Any rub will work. If you have one you like, go with it.

I'd put the sauce on at the very end. Sauce them, close the lid and wait for about 5 minutes then pull em off.


Good Luck and Happy Independance Day!!!!

olemissrebel
07-04-2011, 10:24 AM
Thanks guys. I will let you know how they turn out. This site has been great for helping me with my bbqing endeavors!

El Ropo
07-04-2011, 11:57 AM
If you can get your smoker up to 325-350, the results should be fantastic. Lower than 325, and the skin will end up being rubbery.

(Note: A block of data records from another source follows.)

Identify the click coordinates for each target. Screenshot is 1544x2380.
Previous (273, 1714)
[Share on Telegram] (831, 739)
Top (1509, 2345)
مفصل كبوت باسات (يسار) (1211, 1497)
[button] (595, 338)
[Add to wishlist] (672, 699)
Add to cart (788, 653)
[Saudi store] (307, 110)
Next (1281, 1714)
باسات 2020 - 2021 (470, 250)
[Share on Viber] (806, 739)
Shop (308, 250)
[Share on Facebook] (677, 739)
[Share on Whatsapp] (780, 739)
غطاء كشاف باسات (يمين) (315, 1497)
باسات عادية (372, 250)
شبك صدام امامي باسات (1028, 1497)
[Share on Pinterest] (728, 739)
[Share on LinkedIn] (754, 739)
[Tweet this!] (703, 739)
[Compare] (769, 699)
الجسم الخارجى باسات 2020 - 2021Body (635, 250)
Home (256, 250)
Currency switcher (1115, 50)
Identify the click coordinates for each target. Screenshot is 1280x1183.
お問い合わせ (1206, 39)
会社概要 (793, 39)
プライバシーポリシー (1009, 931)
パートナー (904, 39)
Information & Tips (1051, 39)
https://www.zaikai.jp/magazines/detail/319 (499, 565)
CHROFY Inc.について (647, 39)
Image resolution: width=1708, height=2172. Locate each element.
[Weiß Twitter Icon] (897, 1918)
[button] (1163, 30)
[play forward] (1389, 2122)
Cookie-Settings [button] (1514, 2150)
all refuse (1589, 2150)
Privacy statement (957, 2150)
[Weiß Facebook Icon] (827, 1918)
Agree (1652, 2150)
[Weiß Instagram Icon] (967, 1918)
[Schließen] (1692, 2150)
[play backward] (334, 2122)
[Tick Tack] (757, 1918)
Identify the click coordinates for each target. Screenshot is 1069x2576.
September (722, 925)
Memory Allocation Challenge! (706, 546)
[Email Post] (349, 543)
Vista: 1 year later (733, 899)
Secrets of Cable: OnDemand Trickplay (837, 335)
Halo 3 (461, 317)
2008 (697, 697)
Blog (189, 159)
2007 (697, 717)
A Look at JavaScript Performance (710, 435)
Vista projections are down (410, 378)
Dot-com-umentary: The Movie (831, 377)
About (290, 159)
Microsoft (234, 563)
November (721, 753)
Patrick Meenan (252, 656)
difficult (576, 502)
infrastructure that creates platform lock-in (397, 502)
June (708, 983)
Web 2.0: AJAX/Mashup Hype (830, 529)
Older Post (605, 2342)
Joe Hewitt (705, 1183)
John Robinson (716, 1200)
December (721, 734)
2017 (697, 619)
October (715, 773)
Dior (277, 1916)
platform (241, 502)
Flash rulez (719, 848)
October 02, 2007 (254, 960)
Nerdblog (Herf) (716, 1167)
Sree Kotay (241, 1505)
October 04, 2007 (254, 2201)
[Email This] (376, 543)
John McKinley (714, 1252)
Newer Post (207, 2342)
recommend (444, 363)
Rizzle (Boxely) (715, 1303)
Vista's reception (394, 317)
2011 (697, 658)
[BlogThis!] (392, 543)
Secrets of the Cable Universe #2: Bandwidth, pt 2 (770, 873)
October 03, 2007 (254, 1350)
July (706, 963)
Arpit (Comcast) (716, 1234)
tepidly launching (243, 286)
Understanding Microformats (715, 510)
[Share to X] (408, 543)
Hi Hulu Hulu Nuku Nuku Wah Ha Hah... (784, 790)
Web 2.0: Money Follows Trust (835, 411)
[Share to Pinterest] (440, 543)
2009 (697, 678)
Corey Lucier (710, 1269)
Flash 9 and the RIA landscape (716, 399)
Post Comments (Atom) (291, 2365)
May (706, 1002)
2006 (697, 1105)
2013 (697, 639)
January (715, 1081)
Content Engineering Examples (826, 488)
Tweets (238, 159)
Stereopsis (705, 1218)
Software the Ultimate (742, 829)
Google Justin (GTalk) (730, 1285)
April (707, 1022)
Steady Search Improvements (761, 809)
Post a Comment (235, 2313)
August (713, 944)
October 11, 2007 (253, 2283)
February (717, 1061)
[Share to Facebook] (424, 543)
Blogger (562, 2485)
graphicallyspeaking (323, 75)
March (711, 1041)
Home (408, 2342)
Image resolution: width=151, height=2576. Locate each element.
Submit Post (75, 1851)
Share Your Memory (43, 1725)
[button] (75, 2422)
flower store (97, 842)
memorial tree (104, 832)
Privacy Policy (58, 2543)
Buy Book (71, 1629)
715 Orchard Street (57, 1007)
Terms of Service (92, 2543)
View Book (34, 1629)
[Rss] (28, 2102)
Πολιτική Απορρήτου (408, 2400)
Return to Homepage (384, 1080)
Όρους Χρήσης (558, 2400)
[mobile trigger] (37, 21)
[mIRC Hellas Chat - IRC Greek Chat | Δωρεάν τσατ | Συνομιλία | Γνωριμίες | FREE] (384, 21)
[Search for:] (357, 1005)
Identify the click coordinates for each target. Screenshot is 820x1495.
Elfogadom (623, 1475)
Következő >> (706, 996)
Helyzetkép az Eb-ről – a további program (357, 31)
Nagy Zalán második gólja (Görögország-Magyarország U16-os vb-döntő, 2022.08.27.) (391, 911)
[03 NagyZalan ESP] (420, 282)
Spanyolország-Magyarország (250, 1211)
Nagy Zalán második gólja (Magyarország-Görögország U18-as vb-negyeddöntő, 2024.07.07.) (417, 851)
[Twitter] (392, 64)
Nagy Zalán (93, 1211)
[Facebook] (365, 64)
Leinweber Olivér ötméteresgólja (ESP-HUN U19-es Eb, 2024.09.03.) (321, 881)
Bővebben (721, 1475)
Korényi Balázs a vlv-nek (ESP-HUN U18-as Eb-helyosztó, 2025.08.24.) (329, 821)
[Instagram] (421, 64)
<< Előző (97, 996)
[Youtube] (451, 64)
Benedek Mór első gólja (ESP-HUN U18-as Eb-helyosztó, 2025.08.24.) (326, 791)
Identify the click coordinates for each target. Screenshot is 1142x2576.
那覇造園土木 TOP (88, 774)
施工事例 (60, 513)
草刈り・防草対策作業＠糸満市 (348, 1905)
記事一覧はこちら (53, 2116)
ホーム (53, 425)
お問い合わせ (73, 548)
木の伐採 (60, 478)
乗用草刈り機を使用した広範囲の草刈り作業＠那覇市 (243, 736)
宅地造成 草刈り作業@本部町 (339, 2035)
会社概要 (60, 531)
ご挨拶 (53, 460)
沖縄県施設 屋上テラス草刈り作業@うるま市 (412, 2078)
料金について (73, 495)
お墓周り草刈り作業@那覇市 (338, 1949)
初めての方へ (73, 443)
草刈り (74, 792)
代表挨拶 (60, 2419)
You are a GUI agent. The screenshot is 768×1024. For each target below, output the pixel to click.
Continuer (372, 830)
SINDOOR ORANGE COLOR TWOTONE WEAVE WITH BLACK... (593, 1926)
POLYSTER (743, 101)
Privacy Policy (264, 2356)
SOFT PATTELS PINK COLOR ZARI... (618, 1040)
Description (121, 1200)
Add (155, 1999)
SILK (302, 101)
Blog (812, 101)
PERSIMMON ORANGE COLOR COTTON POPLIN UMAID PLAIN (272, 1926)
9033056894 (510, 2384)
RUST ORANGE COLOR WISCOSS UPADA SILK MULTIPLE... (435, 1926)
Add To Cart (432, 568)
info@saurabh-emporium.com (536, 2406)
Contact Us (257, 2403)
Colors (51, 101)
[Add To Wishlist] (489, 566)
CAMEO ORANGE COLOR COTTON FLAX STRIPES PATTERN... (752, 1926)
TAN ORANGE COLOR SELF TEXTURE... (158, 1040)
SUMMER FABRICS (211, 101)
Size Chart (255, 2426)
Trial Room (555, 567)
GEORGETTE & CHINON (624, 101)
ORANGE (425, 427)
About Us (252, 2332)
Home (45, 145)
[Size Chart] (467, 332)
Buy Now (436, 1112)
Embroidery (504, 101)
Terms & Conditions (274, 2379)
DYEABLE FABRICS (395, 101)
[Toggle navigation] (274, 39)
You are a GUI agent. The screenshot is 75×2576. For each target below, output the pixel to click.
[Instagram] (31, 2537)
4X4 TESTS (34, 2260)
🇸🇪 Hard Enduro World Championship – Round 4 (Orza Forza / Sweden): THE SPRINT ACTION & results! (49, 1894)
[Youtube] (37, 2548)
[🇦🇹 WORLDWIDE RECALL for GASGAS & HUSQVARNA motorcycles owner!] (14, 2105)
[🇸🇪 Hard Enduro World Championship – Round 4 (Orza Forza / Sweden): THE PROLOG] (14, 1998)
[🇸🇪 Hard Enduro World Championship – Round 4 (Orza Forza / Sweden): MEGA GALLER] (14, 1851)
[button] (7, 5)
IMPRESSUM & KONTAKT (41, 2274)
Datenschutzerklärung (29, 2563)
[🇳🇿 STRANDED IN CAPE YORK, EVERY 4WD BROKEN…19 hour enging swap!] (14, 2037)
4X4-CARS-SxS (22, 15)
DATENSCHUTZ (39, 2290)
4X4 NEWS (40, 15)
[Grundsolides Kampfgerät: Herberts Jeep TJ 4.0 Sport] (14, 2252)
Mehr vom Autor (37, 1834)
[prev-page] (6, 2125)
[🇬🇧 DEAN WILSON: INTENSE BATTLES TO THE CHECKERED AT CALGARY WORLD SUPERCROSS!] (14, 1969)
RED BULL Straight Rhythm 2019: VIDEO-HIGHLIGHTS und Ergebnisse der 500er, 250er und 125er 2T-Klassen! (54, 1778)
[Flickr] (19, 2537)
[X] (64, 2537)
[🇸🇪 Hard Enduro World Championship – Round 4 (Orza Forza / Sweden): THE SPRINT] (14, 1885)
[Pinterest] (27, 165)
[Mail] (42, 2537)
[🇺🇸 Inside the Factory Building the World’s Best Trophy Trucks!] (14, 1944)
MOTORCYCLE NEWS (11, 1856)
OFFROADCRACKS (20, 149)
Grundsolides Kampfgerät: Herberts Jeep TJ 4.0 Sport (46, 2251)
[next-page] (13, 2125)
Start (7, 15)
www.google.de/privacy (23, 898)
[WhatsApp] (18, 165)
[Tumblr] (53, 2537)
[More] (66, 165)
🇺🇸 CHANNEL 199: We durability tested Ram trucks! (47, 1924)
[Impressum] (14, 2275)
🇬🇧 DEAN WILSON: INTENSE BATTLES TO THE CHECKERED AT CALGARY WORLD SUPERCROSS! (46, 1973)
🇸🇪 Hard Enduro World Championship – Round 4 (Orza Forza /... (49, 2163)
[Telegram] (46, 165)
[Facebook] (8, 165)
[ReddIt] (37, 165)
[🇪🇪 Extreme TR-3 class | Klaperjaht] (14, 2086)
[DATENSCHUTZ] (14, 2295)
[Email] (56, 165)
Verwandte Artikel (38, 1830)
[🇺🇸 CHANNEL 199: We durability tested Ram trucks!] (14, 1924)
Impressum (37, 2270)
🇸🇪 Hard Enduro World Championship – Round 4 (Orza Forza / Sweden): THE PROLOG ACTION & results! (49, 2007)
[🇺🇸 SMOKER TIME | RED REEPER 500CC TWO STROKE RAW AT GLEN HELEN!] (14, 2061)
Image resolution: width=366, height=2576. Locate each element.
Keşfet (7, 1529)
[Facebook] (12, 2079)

Even worse, smoking poultry at 225 will give you rubbery skin, and rubbery meat, since the longer time exposed to heat will tend to dry out a leaner meat such as chicken.

Did these last night at around 325 indirect on the 22" OTS. Pulled when IT in thickest part of largest thigh hit 185 (I like my quarters fall off the bone). the skin was sublime, and the meat was very moist and flavorful.